— Exercise prompt —
Reproduce the entries from the line containing "You are a computer-use agent. Viewport: 1024px" through the end of the entries, requests included, and adjust every coordinate in the answers by adding -125. Omit the pictures from your output.

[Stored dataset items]
•••••

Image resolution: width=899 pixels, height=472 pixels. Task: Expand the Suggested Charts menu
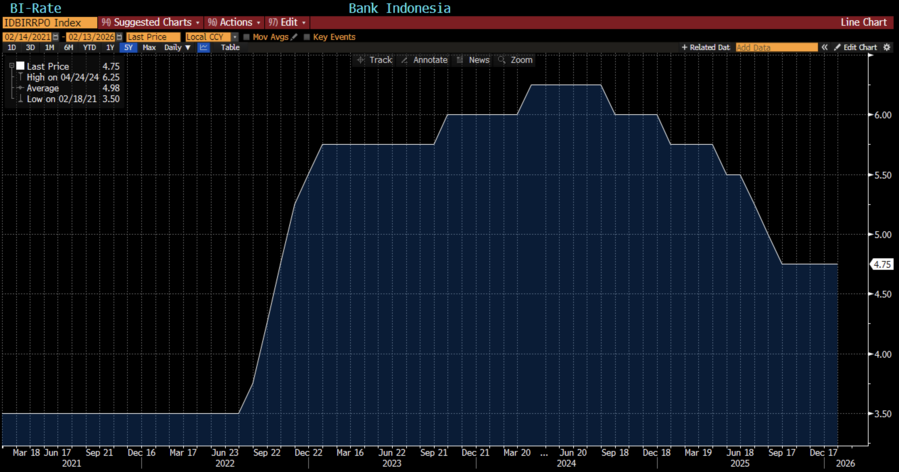pos(150,22)
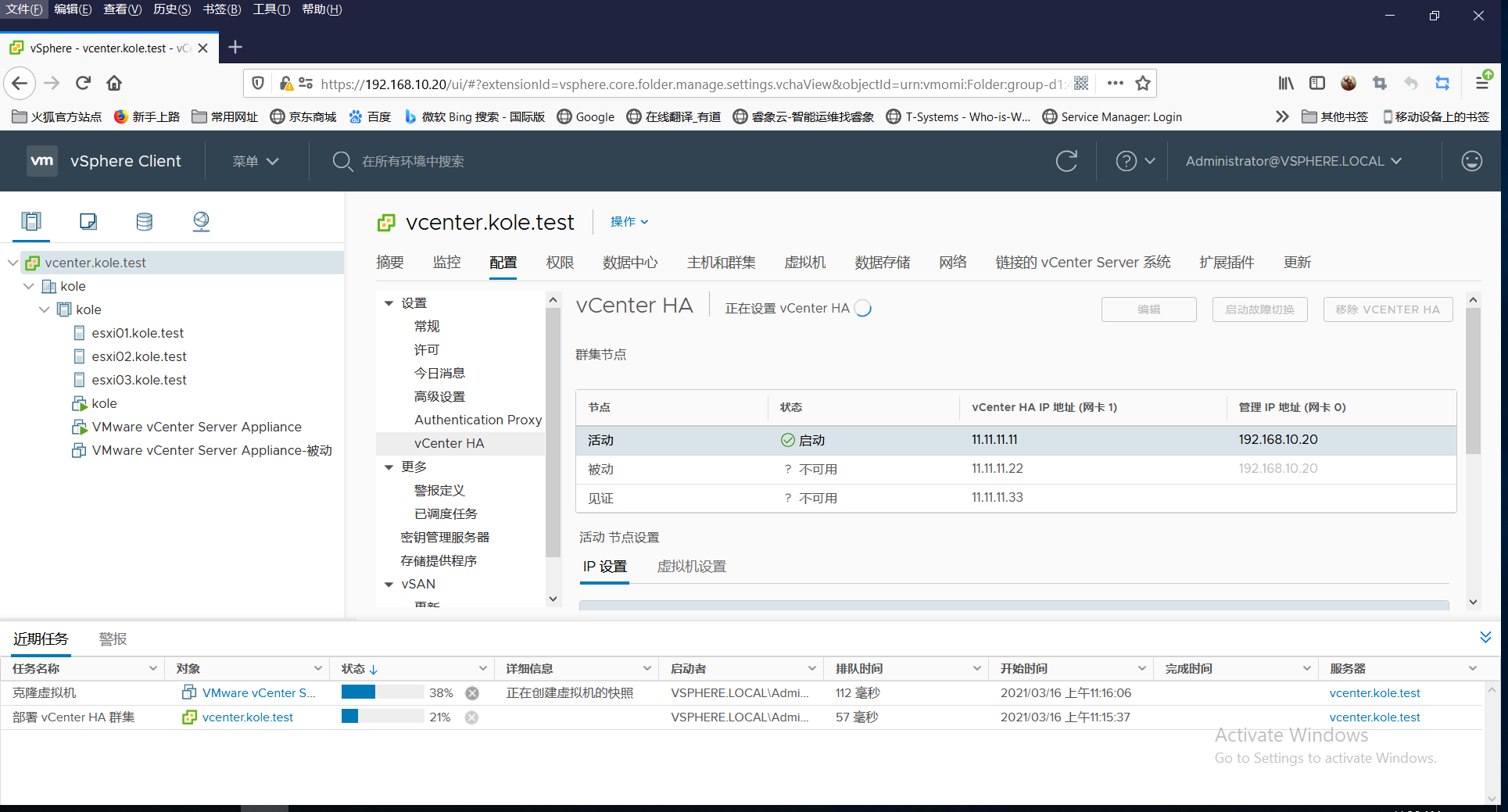Collapse the 更多 settings group
The image size is (1508, 812).
389,467
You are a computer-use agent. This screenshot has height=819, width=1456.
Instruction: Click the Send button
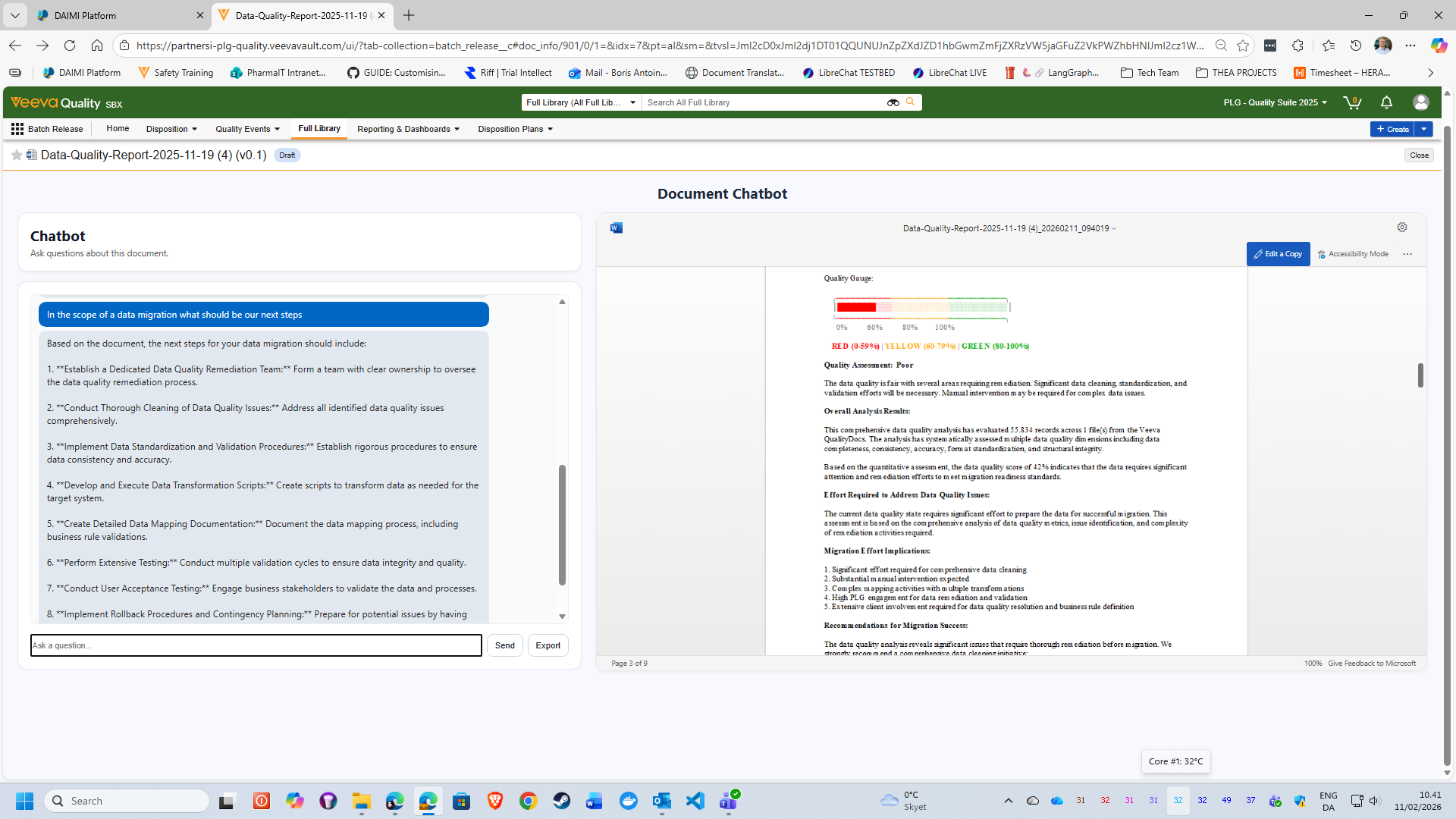click(x=504, y=645)
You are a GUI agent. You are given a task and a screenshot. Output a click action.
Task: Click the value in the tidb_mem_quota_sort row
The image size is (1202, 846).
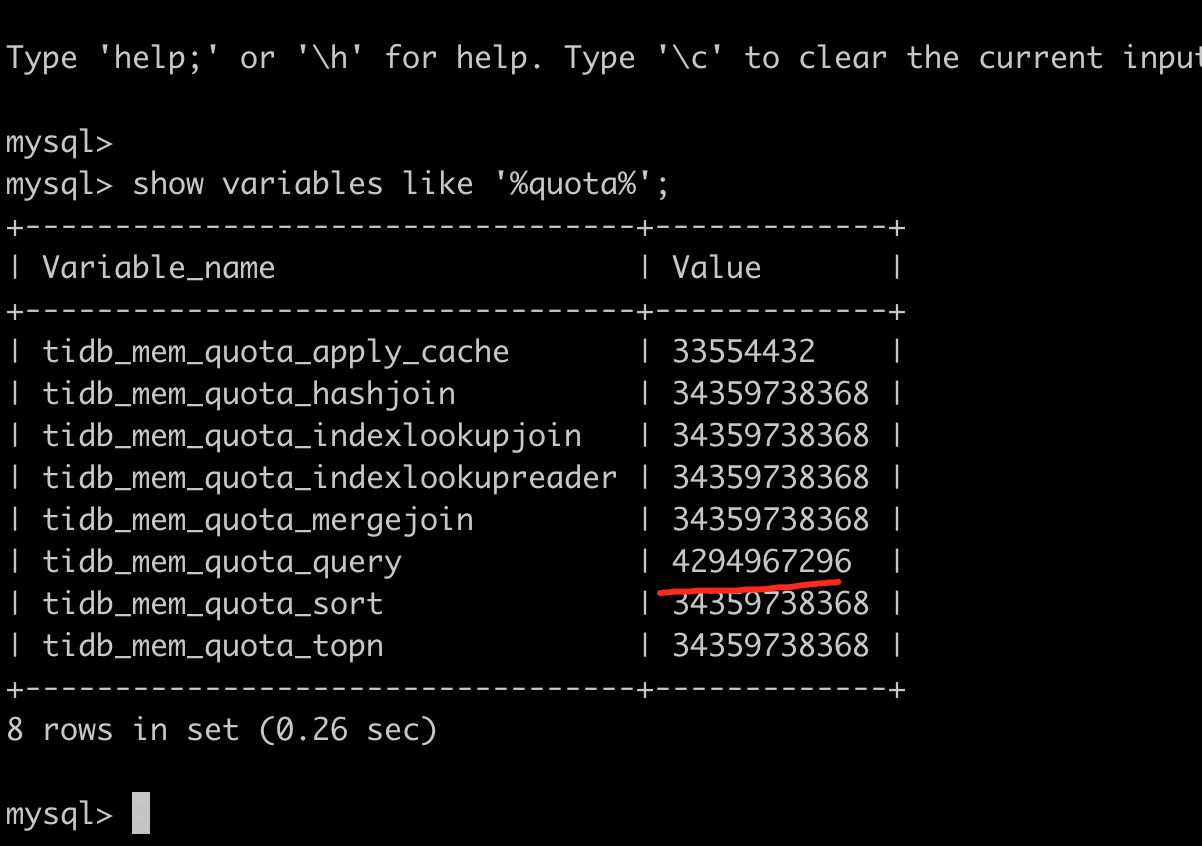770,604
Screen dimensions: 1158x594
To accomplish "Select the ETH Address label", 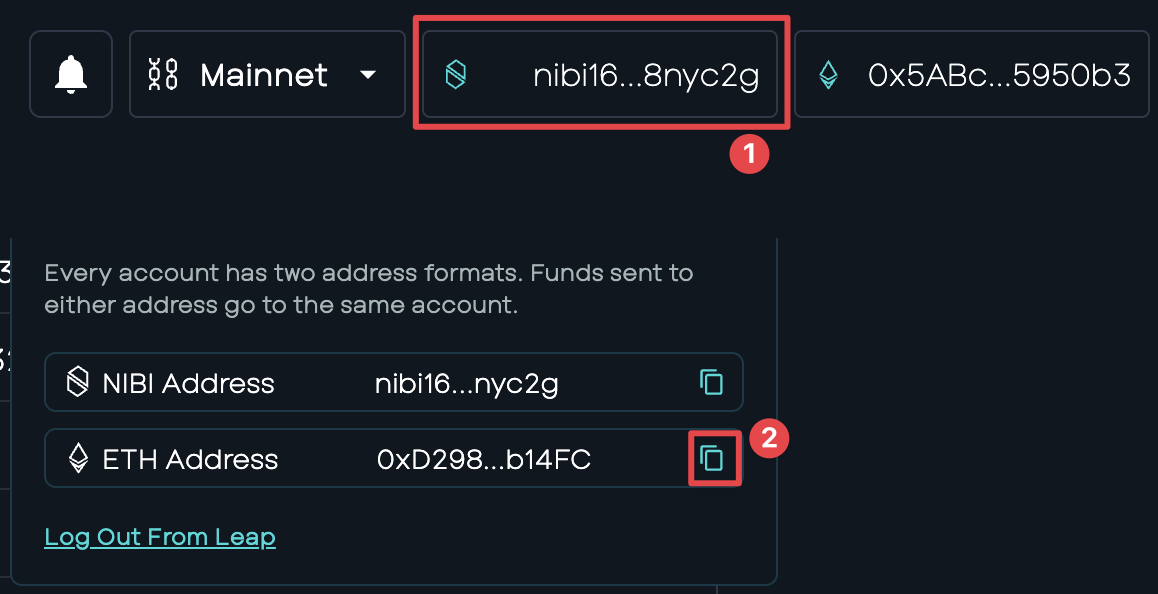I will click(x=190, y=459).
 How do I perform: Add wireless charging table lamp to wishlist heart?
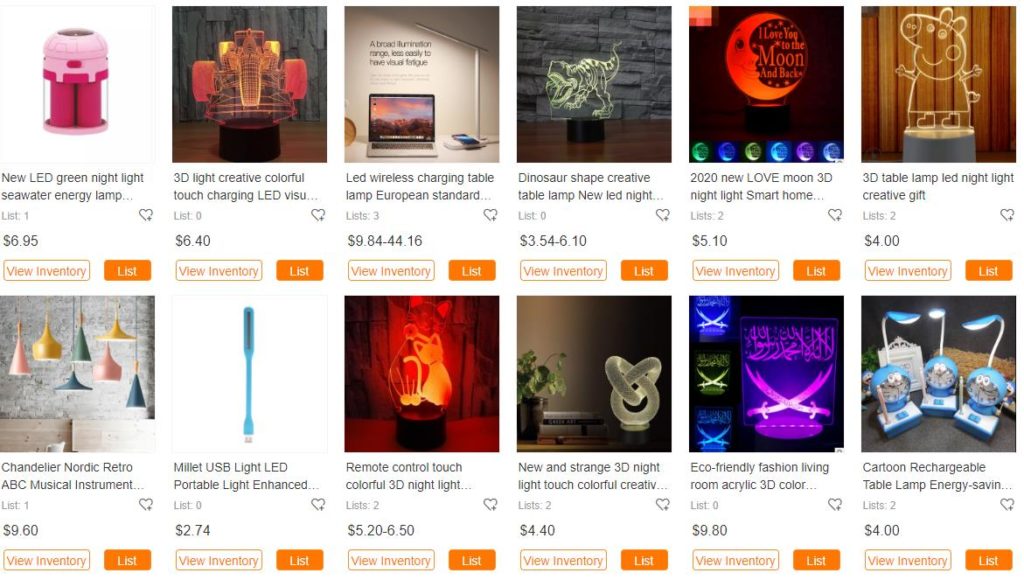click(x=490, y=215)
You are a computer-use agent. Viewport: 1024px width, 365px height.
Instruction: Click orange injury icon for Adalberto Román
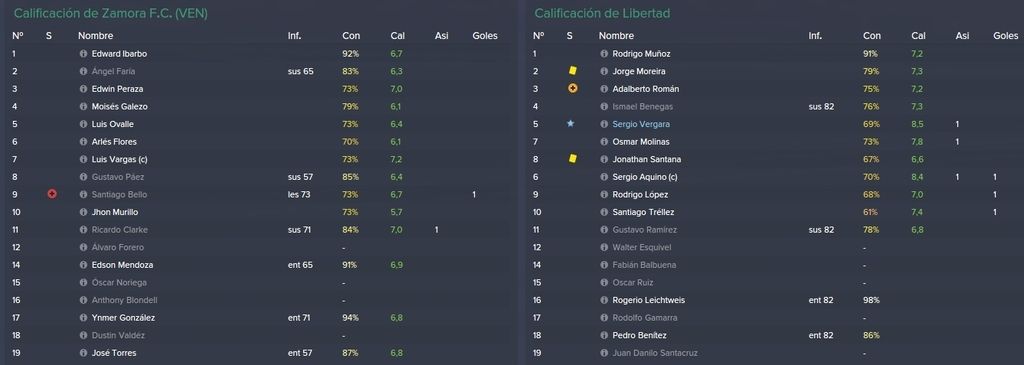[x=573, y=88]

•••••

— Result for this task —
You are a computer-use agent. Viewport: 1024px width, 365px height.
Instruction: Click orange injury icon for Adalberto Román
[x=448, y=-37]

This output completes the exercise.